● Task objective
A full, exact copy of the records below is the required answer.

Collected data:
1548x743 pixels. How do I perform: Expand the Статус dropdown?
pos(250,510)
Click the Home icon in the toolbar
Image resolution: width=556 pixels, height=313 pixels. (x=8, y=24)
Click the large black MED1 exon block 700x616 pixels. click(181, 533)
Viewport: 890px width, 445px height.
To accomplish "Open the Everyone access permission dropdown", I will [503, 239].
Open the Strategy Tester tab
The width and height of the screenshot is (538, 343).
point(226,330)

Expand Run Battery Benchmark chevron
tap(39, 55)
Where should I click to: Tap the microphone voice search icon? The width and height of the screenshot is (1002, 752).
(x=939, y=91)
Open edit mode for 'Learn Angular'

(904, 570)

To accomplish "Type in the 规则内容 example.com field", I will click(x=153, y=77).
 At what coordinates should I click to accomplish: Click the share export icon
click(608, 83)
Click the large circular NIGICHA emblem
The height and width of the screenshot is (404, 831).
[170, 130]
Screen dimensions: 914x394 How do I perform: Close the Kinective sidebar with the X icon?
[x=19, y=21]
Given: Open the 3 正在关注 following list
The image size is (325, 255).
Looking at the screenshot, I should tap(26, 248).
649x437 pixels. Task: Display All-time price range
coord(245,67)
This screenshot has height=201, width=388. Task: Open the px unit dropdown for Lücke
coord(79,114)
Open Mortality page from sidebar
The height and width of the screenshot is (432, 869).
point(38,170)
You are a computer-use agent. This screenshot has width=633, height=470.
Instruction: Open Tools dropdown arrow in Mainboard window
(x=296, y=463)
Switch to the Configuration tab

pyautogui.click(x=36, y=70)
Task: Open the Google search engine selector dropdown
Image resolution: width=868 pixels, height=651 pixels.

● Response to this exercise
1548x743 pixels. How do I perform: Expand the Статус dropdown?
pos(250,510)
Click the Home icon in the toolbar
Image resolution: width=556 pixels, height=313 pixels. (x=8, y=24)
Click the large black MED1 exon block 700x616 pixels. click(181, 533)
Viewport: 890px width, 445px height.
To accomplish "Open the Everyone access permission dropdown", I will [503, 239].
Open the Strategy Tester tab
The width and height of the screenshot is (538, 343).
point(226,330)

Expand Run Battery Benchmark chevron
tap(39, 55)
Where should I click to: Tap the microphone voice search icon? The width and height of the screenshot is (1002, 752).
(x=939, y=91)
Open edit mode for 'Learn Angular'

(904, 570)

To accomplish "Type in the 规则内容 example.com field", I will click(x=153, y=77).
 At what coordinates should I click to accomplish: Click the share export icon
click(608, 83)
Click the large circular NIGICHA emblem
The height and width of the screenshot is (404, 831).
[170, 130]
Screen dimensions: 914x394 How do I perform: Close the Kinective sidebar with the X icon?
[x=19, y=21]
Given: Open the 3 正在关注 following list
The image size is (325, 255).
Looking at the screenshot, I should tap(26, 248).
649x437 pixels. Task: Display All-time price range
coord(245,67)
This screenshot has height=201, width=388. Task: Open the px unit dropdown for Lücke
coord(79,114)
Open Mortality page from sidebar
The height and width of the screenshot is (432, 869).
point(38,170)
You are a computer-use agent. This screenshot has width=633, height=470.
Instruction: Open Tools dropdown arrow in Mainboard window
(x=296, y=463)
Switch to the Configuration tab

pyautogui.click(x=36, y=70)
Task: Open the Google search engine selector dropdown
Image resolution: width=868 pixels, height=651 pixels.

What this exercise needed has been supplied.